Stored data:
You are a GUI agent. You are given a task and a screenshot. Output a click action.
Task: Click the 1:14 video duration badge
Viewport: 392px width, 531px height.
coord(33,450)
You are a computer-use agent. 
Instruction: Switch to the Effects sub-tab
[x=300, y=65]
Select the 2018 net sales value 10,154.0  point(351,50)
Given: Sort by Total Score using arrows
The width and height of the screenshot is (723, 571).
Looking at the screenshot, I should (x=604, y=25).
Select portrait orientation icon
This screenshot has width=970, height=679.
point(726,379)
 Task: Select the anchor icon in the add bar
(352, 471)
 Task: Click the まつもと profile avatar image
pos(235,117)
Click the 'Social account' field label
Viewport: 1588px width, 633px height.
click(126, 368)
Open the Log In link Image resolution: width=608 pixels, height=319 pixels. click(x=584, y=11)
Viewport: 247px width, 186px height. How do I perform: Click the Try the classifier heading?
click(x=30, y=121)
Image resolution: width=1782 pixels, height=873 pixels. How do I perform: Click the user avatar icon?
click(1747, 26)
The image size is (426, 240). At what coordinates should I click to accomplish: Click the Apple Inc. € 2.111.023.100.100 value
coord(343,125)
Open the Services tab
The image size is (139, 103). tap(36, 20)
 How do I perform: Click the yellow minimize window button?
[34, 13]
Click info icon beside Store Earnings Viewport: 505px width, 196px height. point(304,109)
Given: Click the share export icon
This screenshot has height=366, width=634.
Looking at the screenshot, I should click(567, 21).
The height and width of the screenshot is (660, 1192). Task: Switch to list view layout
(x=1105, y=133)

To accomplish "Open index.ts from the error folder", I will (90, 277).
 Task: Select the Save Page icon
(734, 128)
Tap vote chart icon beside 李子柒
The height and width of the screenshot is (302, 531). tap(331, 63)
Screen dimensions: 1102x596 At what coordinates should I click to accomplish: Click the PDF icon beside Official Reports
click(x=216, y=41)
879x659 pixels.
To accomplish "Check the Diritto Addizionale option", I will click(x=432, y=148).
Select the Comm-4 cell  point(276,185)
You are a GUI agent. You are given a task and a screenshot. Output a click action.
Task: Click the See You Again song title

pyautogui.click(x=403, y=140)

◆ **Work task**
Please write out, exactly as they appear, only the lines from the one holding "Given: Click the share export icon" through the end of the data.

◆ **Answer box**
Given: Click the share export icon
This screenshot has height=366, width=634.
Looking at the screenshot, I should click(567, 21).
The height and width of the screenshot is (660, 1192). Task: Switch to list view layout
(x=1105, y=133)

To accomplish "Open index.ts from the error folder", I will (90, 277).
 Task: Select the Save Page icon
(734, 128)
Tap vote chart icon beside 李子柒
The height and width of the screenshot is (302, 531). tap(331, 63)
Screen dimensions: 1102x596 At what coordinates should I click to accomplish: Click the PDF icon beside Official Reports
click(x=216, y=41)
879x659 pixels.
To accomplish "Check the Diritto Addizionale option", I will click(x=432, y=148).
Select the Comm-4 cell  point(276,185)
You are a GUI agent. You are given a task and a screenshot. Output a click action.
Task: Click the See You Again song title

pyautogui.click(x=403, y=140)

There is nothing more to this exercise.